In this representation, the content of the file is displayed byte by byte. All values below 128 are shown as ascii characters, the values 128 to 255 are escaped using \x followed by the character code as two hexadecimal digits.
As can be seen, the utf-8 encoding for the accented letter ô is two bytes long (\xc3\xb4), the encoding of the horizontal ellipsis is three bytes long (\xe2\x80\xa6).
Use the decode method to decode the byte sequence to a Unicode string object:
>>> testu = test.decode('utf-8')
>>> testu
u'Alors vous imaginez ma surprise, au lever du jour, quand une dr\xf4le de petit voix m\u2019a r\xe9veill\xe9. Elle disait: \xab S\u2019il vous pla\xeet\u2026 dessine-moi un mouton! \xbb\n'
In this representation, characters with codes between 127 and 256 are escaped using \x followed by the character code as two hexadecimal digits.
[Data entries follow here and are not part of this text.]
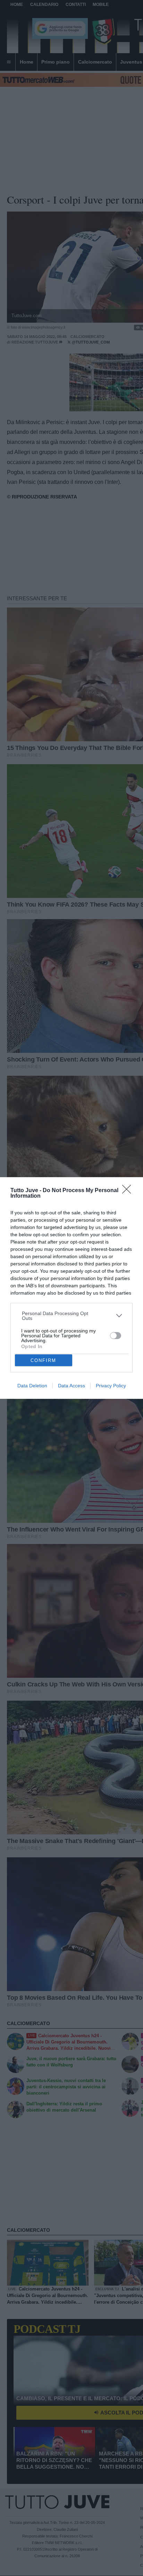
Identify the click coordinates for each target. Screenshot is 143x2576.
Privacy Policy (111, 1385)
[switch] (115, 1335)
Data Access (71, 1385)
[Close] (128, 1191)
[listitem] (71, 1316)
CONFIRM (43, 1360)
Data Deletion (32, 1385)
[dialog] (71, 1287)
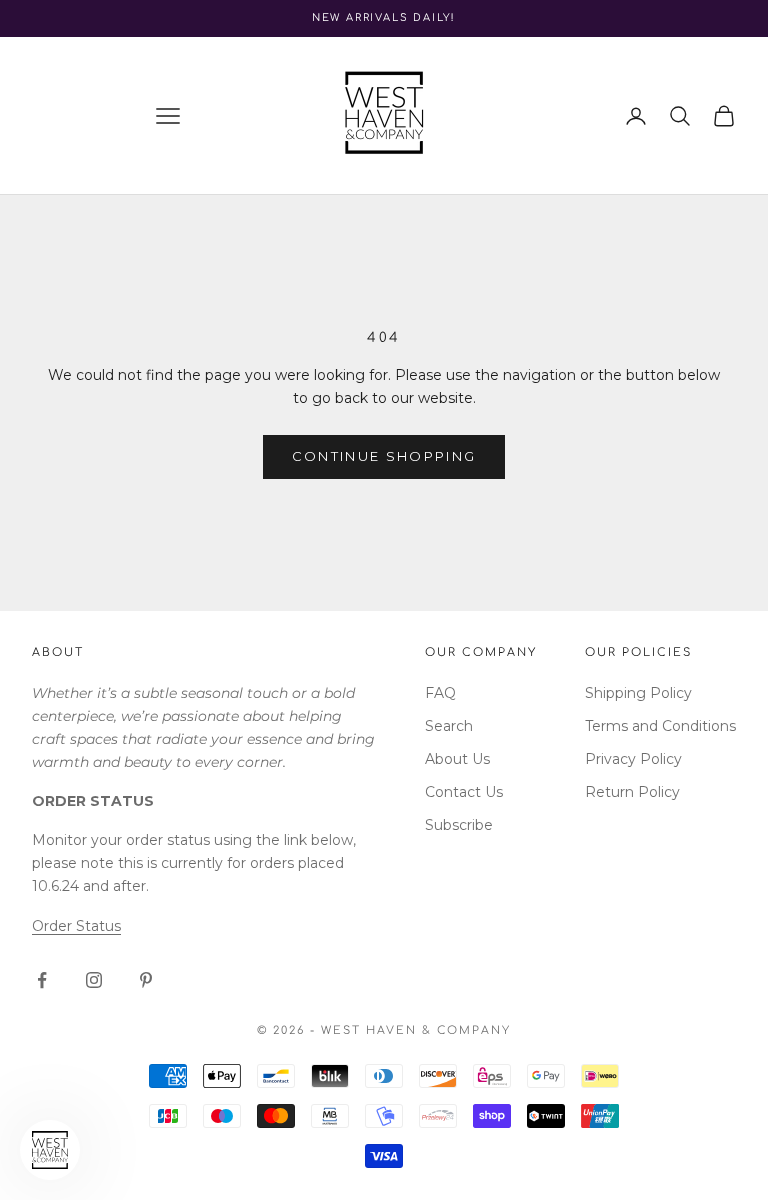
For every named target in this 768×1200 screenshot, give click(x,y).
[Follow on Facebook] (42, 980)
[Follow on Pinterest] (146, 980)
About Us (457, 759)
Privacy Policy (633, 759)
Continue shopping (384, 456)
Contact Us (464, 792)
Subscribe (459, 825)
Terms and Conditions (660, 726)
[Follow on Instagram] (94, 980)
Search (449, 726)
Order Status (76, 926)
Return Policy (632, 792)
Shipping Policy (638, 693)
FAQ (440, 693)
Characters with codes 256 and higher are escaped with \u followed by four hexadecimal digits.
The decimal character code for the accented letter ô is 244 (\xf4), the character code of the horizontal ellipsis is 8230 (\u2026).
Use the len() function to return the number of items in each object:
>>> len(test)
164
>>> len(testu)
152
With utf-8, these 152 Unicode characters are encoded using 164 bytes.
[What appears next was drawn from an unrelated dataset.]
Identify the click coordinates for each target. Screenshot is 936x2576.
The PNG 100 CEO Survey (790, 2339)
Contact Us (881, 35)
Using the encode method, the Unicode string can be encoded to an iso-8859-1 encoded single-byte string:
>>> testu.encode('iso-8859-1', 'replace')
'Alors vous imaginez ma surprise, au lever du jour, quand une dr\xf4le de petit voix m?a r\xe9veill\xe9. Elle disait: \xab S?il vous pla\xeet? dessine-moi un mouton! \xbb\n'
The 'replace' error handling method replaces Unicode characters that cannot be represented in iso-8859-1 with a question mark.
The Unicode string can also be encoded to utf-16:
>>> testu.encode('utf-16')
'\xfe\xff\x00A\x00l\x00o\x00r\x00s\x00 \x00v\x00o\x00u\x00s\x00 \x00i\x00m\x00a\x00g\x00i\x00n\x00e\x00z\x00 \x00m\x00a\x00 \x00s\x00u\x00r\x00p\x00r\x00i\x00s\x00e\x00,\x00 \x00a\x00u\x00 \x00l\x00e\x00v\x00e\x00r\x00 \x00d\x00u\x00 \x00j\x00o\x00u\x00r\x00,\x00 \x00q\x00u\x00a\x00n\x00d\x00 \x00u\x00n\x00e\x00 \x00d\x00r\x00\xf4\x00l\x00e\x00 \x00d\x00e\x00 \x00p\x00e\x00t\x00i\x00t\x00 \x00v\x00o\x00i\x00x\x00 \x00m \x19\x00a\x00 \x00r\x00\xe9\x00v\x00e\x00i\x00l\x00l\x00\xe9\x00.\x00 \x00E\x00l\x00l\x00e\x00 \x00d\x00i\x00s\x00a\x00i\x00t\x00:\x00 \x00\xab\x00 \x00S \x19\x00i\x00l\x00 \x00v\x00o\x00u\x00s\x00 \x00p\x00l\x00a\x00\xee\x00t &\x00 \x00d\x00e\x00s\x00s\x00i\x00n\x00e\x00-\x00m\x00o\x00i\x00 \x00u\x00n\x00 \x00m\x00o\x00u\x00t\x00o\x00n\x00!\x00 \x00\xbb\x00\n'
Note: This is work-in-progress. I will correct errors and add some more on easy file handling and new Unicode features in Python 2.3 soon.
Update: You might also want to read effbot.org’s Observations on Working With Non-ASCII Character Sets and Joel on software’s The Absolute Minimum Every Software Developer Absolutely, Positively Must Know About Unicode and Character Sets.